Wherever the string "computer" appears in a line of the listing below, report that line.
☆ ☆ ☆ ☆
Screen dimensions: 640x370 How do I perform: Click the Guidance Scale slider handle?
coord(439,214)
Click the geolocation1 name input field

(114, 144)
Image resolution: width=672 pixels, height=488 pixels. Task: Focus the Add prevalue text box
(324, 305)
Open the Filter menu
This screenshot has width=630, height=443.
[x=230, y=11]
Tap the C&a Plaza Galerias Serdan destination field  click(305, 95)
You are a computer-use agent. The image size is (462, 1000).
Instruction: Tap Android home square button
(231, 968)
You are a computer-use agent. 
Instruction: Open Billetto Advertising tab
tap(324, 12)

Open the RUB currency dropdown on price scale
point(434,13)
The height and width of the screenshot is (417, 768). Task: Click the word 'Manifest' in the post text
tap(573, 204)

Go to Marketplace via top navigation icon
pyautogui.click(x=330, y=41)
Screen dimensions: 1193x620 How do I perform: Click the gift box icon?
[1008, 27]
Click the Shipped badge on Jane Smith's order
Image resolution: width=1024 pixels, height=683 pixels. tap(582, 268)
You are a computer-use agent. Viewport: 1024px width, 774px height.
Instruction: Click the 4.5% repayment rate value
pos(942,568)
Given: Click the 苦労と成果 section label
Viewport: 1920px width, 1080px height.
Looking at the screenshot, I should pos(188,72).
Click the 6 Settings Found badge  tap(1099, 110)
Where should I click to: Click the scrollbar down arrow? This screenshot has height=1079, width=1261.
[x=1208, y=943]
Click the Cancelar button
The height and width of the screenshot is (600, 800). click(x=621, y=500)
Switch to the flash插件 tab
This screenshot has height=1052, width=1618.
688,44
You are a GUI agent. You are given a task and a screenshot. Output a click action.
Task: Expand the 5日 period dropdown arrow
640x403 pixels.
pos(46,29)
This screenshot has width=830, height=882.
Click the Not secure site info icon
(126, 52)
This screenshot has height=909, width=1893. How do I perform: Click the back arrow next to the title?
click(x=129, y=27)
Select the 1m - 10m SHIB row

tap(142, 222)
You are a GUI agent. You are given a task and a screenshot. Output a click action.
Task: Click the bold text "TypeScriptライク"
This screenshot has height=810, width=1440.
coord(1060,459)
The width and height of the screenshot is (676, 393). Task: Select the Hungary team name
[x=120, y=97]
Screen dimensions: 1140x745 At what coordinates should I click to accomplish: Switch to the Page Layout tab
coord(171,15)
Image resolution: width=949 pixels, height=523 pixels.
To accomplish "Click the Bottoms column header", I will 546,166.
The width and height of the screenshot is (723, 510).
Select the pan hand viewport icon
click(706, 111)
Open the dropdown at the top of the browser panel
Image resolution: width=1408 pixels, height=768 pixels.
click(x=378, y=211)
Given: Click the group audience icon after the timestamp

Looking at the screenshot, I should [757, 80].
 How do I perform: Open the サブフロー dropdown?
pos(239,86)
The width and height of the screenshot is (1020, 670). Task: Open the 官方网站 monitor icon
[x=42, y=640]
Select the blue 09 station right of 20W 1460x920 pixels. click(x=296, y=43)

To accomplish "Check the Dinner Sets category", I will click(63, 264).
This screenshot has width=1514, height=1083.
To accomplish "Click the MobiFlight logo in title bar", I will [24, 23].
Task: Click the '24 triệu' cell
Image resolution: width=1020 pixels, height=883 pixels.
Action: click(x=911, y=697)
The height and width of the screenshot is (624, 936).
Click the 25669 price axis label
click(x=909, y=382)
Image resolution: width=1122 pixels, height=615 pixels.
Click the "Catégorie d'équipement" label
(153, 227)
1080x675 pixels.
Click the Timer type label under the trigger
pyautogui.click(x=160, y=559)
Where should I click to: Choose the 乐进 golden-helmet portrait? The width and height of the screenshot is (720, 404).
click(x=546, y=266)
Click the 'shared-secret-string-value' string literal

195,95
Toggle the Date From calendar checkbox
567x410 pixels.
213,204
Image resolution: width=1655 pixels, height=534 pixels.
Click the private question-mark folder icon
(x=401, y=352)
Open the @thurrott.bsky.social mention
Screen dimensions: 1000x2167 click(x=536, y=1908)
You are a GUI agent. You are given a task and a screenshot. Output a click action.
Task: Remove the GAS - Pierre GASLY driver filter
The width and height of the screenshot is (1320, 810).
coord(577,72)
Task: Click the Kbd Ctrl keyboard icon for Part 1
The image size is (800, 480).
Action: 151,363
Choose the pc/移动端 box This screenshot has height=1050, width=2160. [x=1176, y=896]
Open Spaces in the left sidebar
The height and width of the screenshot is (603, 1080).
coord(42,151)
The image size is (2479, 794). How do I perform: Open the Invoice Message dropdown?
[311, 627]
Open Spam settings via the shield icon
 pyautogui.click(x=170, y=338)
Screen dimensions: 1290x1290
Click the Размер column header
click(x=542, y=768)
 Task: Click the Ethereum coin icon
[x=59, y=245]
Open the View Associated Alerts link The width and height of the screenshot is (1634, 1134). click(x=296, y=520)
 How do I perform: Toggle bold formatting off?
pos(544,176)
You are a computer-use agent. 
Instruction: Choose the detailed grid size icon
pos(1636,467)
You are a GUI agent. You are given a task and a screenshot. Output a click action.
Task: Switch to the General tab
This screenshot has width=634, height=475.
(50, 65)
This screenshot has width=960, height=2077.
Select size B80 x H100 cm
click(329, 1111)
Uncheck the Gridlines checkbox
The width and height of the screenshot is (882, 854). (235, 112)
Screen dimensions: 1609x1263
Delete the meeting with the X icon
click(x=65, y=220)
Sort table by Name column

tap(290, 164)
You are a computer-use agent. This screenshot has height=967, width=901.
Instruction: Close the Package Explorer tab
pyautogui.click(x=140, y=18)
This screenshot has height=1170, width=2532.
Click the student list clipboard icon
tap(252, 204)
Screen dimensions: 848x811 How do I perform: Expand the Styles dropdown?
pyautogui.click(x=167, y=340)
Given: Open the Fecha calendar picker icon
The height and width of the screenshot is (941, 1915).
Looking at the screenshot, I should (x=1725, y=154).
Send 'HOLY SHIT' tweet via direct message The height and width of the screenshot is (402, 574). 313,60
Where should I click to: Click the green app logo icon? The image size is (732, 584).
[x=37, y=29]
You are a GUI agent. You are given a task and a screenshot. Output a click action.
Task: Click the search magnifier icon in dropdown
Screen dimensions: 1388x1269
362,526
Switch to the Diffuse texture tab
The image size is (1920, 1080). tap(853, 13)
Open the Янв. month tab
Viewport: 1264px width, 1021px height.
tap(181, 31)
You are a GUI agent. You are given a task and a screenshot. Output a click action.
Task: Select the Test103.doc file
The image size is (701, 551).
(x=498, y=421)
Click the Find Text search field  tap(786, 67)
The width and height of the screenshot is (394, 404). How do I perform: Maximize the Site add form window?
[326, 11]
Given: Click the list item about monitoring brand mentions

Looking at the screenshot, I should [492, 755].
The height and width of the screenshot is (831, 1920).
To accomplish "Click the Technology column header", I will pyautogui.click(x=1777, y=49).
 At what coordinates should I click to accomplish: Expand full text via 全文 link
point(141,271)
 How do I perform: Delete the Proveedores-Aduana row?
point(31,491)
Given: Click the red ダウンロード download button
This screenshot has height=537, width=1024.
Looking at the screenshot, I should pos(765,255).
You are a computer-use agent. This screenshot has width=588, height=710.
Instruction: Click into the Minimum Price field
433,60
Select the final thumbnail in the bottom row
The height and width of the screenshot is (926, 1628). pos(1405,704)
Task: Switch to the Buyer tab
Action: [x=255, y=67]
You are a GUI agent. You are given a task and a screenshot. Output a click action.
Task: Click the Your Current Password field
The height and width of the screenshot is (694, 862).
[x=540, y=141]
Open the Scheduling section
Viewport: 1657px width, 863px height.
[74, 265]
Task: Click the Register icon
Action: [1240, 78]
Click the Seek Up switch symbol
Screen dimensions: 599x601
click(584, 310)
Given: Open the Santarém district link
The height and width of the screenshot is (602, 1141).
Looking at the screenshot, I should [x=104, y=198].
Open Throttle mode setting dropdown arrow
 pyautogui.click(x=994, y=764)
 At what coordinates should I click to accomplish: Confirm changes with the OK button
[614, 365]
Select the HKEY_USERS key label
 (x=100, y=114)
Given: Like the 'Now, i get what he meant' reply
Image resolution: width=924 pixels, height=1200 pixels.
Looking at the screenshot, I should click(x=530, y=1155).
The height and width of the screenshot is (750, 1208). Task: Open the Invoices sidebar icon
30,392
☆ ☆ ☆ ☆
● Task response:
You are a computer-use agent. The image size is (462, 1000).
You are a computer-use agent. 
You are a computer-use agent. Viewport: 1024px width, 774px height.
You are a computer-use agent. 
You are a computer-use agent. This screenshot has height=967, width=901.
You are a computer-use agent. This screenshot has width=588, height=710.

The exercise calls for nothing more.